I go through these phases in my life I lovingly call The Cycle of Knowledge. In a nutshell, I go from believing I know everything to realizing that I know nothing. At thirteen, I knew everything. At fourteen, I knew nothing. At twenty-two, I was back to knowing everything. Twenty-six? Zip. Nada. Twenty-eight? Partially figured out The Meaning of Life. Thirty? Barely able to tie my shoes.
I don’t know what’s brought on my recent funk. If I had to take a guess, I’d say it has to do with the overwhelming amount of work I’ve been doing in addition to the overwhelming responsibility of being a mother. As I was packing for the trip we’re on right now, I was watching Her Majesty, The Oprah, doing a show on working mothers. She and her panel, including the lovely Elizabeth Vargas, were trying to answer the question, “Can you really have it all?” The funny thing is, I couldn’t watch the entire program because I was busy packing suitcases for me and the boys (Ryan took care of himself), loading the washer and dryer, checking e-mail, finishing some of my editing jobs, and heating a plate of leftover lasagna for Max.

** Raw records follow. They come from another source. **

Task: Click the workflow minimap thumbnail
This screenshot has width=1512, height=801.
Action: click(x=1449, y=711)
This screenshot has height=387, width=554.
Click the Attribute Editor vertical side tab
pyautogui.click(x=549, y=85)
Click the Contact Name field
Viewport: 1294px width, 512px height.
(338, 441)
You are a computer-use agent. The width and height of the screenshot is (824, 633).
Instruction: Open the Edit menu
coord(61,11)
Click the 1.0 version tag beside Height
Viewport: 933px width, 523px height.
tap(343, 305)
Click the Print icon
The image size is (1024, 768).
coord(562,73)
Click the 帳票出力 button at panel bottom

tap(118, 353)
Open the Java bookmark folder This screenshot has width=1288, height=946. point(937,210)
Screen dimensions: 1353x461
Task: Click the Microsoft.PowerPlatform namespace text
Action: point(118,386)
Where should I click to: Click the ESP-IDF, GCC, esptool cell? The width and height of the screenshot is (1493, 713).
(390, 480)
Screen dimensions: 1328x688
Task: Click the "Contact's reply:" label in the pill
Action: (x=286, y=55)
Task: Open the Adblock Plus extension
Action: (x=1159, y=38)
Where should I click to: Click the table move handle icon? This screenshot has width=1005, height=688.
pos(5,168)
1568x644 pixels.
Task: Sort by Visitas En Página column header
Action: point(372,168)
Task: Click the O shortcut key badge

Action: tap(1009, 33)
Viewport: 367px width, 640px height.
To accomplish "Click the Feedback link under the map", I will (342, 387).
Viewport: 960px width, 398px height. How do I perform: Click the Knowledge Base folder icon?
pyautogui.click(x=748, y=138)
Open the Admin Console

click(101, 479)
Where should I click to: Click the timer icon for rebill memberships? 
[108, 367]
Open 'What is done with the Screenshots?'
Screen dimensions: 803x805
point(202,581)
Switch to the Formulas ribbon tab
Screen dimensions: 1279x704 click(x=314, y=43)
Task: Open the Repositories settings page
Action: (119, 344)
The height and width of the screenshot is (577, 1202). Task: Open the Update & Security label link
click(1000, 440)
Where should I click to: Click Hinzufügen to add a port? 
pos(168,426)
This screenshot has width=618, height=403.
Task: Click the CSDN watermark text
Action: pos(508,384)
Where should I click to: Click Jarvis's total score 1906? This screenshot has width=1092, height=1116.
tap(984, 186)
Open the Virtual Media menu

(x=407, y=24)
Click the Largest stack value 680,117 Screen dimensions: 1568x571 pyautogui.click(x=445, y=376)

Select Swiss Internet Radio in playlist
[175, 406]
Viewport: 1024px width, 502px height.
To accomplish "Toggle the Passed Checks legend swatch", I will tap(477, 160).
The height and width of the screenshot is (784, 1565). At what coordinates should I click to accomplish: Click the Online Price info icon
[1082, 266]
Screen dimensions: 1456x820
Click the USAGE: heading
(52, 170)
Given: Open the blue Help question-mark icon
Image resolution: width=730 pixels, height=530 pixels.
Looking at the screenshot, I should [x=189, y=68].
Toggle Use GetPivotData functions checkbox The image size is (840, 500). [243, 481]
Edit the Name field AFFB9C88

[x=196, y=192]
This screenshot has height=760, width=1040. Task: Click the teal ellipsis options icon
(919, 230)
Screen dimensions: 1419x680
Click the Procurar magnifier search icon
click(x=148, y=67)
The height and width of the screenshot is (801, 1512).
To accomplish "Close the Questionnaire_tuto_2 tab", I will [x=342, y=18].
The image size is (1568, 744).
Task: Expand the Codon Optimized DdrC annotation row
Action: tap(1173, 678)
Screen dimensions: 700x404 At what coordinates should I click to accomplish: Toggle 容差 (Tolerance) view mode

Since Oprah forgot to call and ask my opinion, I guess I’ll use my little soapbox and occasionally captive audience to weigh in. The answer is—I don’t know. I have no idea. Some days everything comes together. The kids are well-fed and attended to, my work is done, the house is picked up, the fridge is stocked, my clothes coordinate, and I have a pleasant chat with cartoon forest creatures right before my gorgeous husband walks in the door with fresh flowers. And then there are the other days. Those are the days when I’m still in pajamas at 2:00 p.m., re-writing the same three lines, snapping at my kids who’ve eaten nothing but Cheetos and GoGurts, counting down the minutes until my equally stressed-out spouse walks in the door late in the evening and trips over the gallon of milk sitting on the kitchen floor. Usually, life for me falls in a comfortable space between the two extremes, with the scales only tipping out of balance occasionally. That’s life. Mine at least.
I love my life. I really do, and I chose it the way it is. I chose to be a working mom. For me, for my family, for our circumstances, it was a no-brainer. I have never agonized over this decision. I worked. I work. Has there been a price to pay? I’m sure. Have my children suffered? Most likely, in some way. (Although, they were blessed to spend amazing time with their grandmothers.) Are there children who suffer with their stay-at-home moms? You betcha. Just ask Emily Dickinson. (Actually, I have no idea what I’m talking about here. Mrs. Dickinson may have been an amazing mother.)
I feel fiercely loyal to and protective of working moms. I feel an instant connection with them. Perhaps it is because I live in The Land of Stay at Home Moms, and I have had to sit through WAY too many church meetings in which we are subjected to people taking an absolute stand on the subject of 101 Ways Working Mothers Are Ruining Society. I am usually sitting in the back, staring at the floor, doing my best to remember that we all have different circumstances that give us different perspectives. We’re all victim to our own experience.
I know what you’re thinking—why don’t I ever speak up and share my point of view? Well, because. Partly, I’m a wimp who avoids confrontation, but mostly it’s because moms who talk about staying home seem to be so sure. And me, well, I’m not totally sure. I’m cautiously optimistic. I’m so busy trying to manage my own life, I don’t have time to worry about whether or not I’m right and they’re wrong. Or vice versa. And even more so, I don’t think life has ever worked that way, that what’s right for me will be right for you and Suzy and Jane. My gosh, there aren’t enough GoGurts in the world for another household like mine. What I know is that each night when I tuck my kids in bed, no matter what kind of day it’s been, I am hopelessly devoted to them. I know that. They know that. That’s what I’m sure about.
So, that’s it. I don’t know anything. I make choices in my own life and I live with them. I used to think there was always a right and wrong to every question. (You know, back when I knew everything.) Now I know that those are the few and far between questions. Like, “Should I stab a fork through the eye of that twenty-something young man standing in the chapel telling me and a congregation of women how to be good mothers?” See? That’s easy—the answer is no. I should wait until he’s done, then sneak up from behind, club him over the head, and dump his limp body into the river.
But all the other questions—the ones that aren’t so simple—those are the ones you and I will have to figure out for ourselves.